His wife PC Nicola Mungur, 35, admitted illegally accessing road crash data.
The pair, who were based in South division which covers Preston, Chorley, South Ribble and West Lancashire, had already pleaded guilty to the offences, but have now been sacked from Lancashire Police.
Nigel Mungur pleaded guilty to misconduct in public office, conspiracy to commit misconduct in public office, money laundering and unauthorised access to a computer at Chester Crown Court on November 27.
Nicola Mungur admitted a Data Protection Act offence on the same date.
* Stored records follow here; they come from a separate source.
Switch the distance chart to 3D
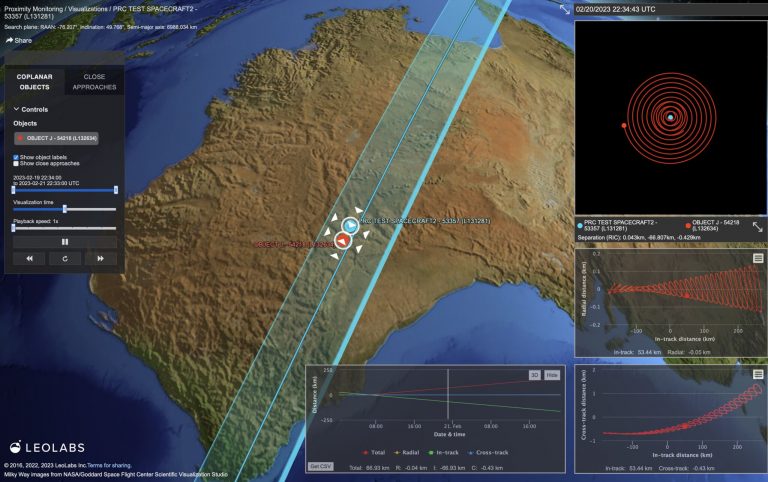 pos(534,373)
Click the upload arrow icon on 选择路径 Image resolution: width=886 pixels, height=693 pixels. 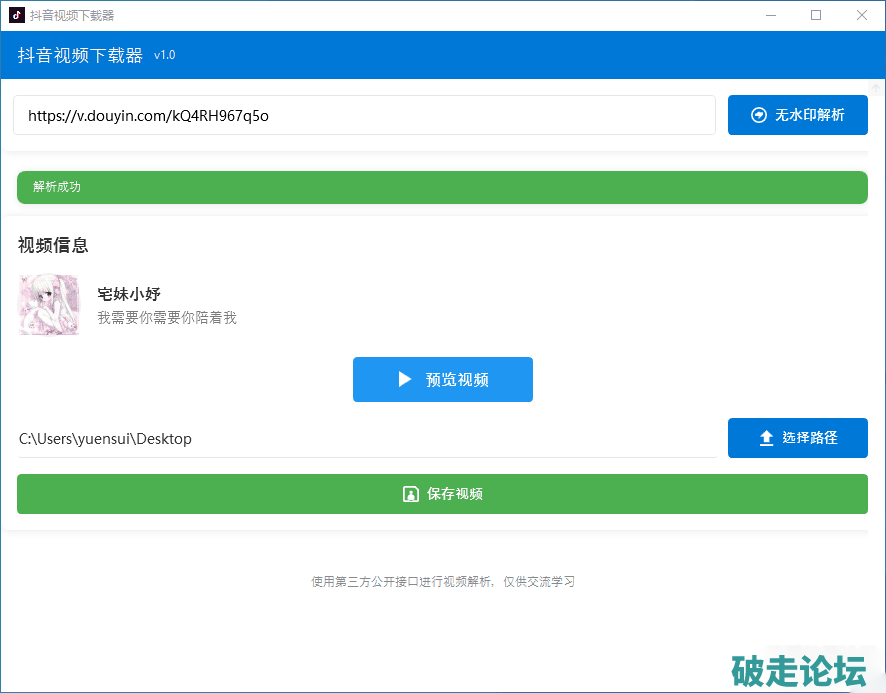[x=766, y=438]
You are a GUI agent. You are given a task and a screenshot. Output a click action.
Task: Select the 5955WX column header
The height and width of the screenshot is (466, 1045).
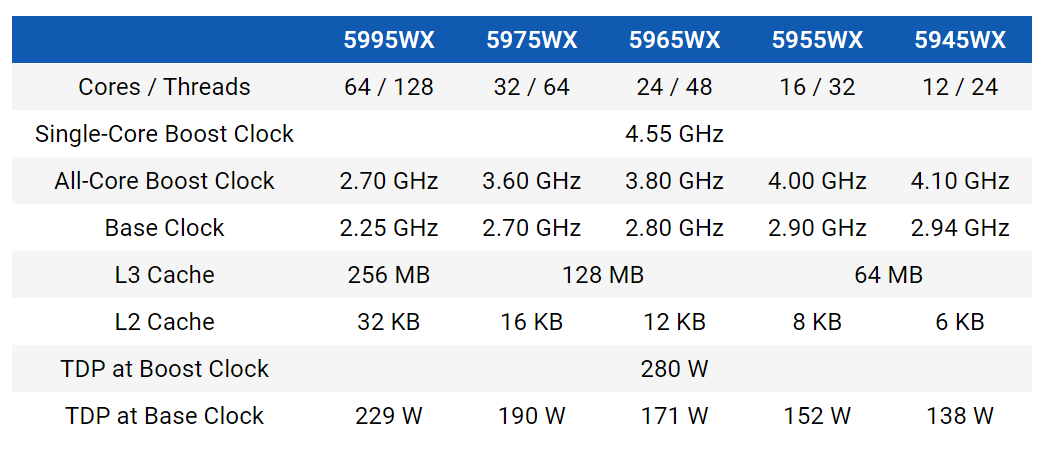point(817,40)
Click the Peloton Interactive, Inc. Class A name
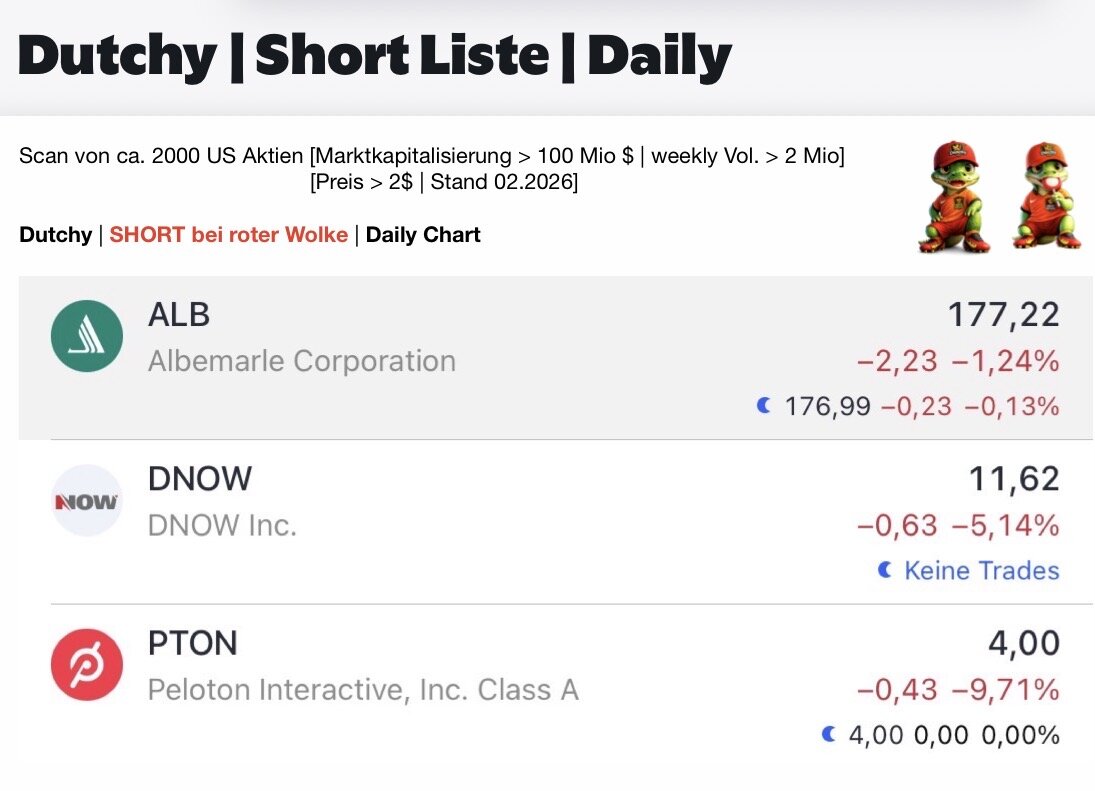Screen dimensions: 1095x791 click(x=363, y=689)
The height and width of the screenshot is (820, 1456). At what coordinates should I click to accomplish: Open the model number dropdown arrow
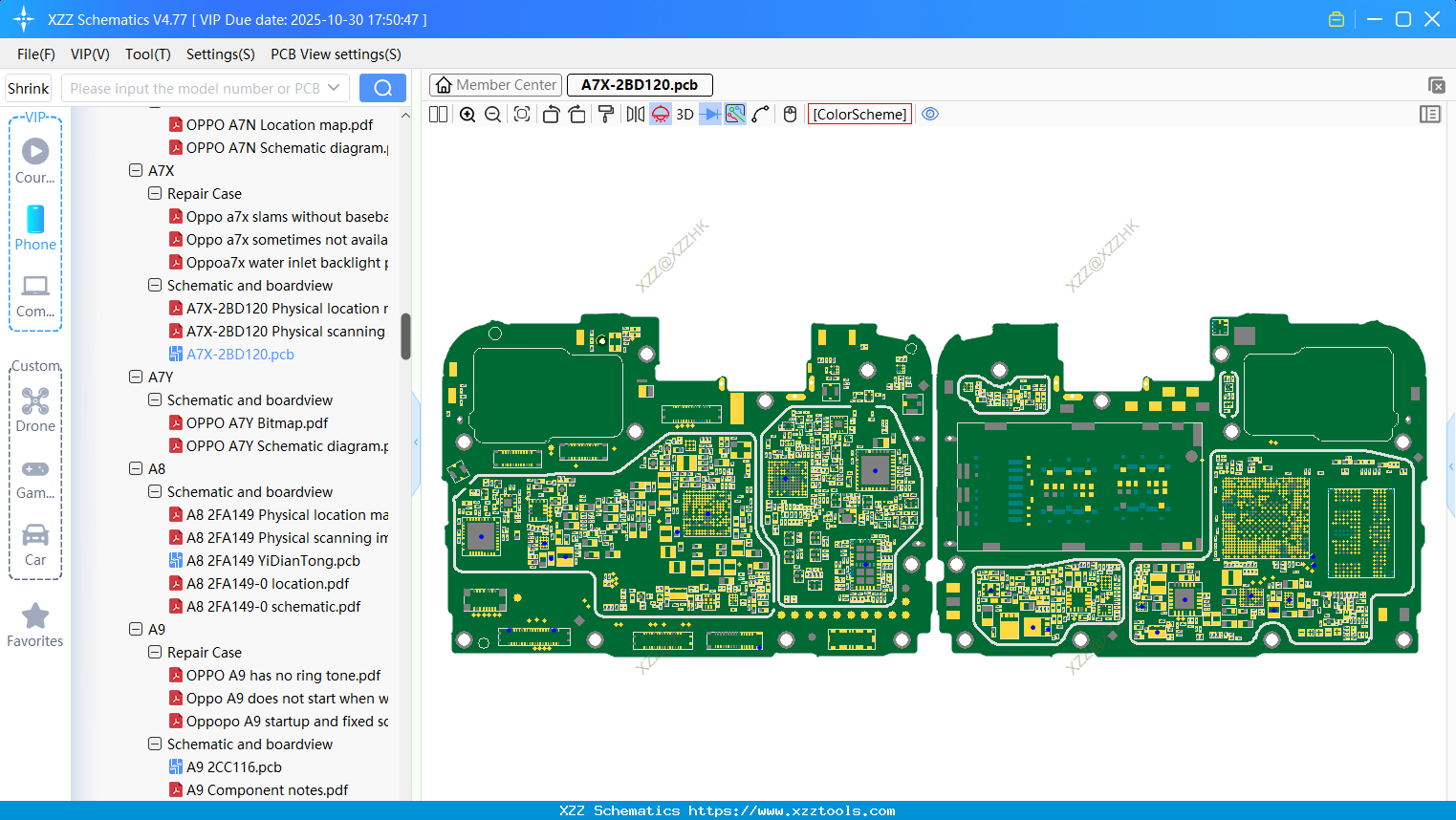tap(334, 88)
The couple, who live in Liverpool, were sacked immediately afterwards at a Public Special Case Hearing, for breaching standards of professional behaviour in the areas of honesty and integrity, duties and responsibilities, orders and instructions, confidentiality and discreditable conduct.
The hearing at Leyland police station on March 7 found that between March 31, 2007 and April 30, 2014 while acting as a public officer, namely a police officer with Lancashire Police, Mr Mungur wilfully misconducted himself by unlawfully accessing police computer systems so as to unlawfully obtain road traffic collision logs belonging to Lancashire Police with the intent of selling the personal data thereby obtained and making a financial gain for himself.
He then conspired with a third party to sell the unlawfully obtained data and commit unauthorised access to a computer.
It also found that on or before April 30, 2014, without the consent of the data controller, Mrs Mungur knowingly or recklessly obtained personal data, namely data contained in the L
ancashire Police road traffic collision logs relating to living individuals who can be identified from the said data. This is contrary to Sections 55(1), 55(3) and 60(2) of the Data Protection Action 1988.
Superintendent Sam Mackenzie, head of professional standards at Lancashire Constabulary, said: “I am always very disappointed to discover conduct such as this within Lancashire Constabulary, it undermines the great work the vast majority of our staff and officers do on a day to day basis.
“There is no place for conduct of this type within the police and we are committed to dealing with such matters whenever and wherever they arise.
“I apologise on behalf of Lancashire Constabulary for this failure to meet the standards that we and the public quite rightly expect from our police officers.”
They will be sentenced by the court later this year.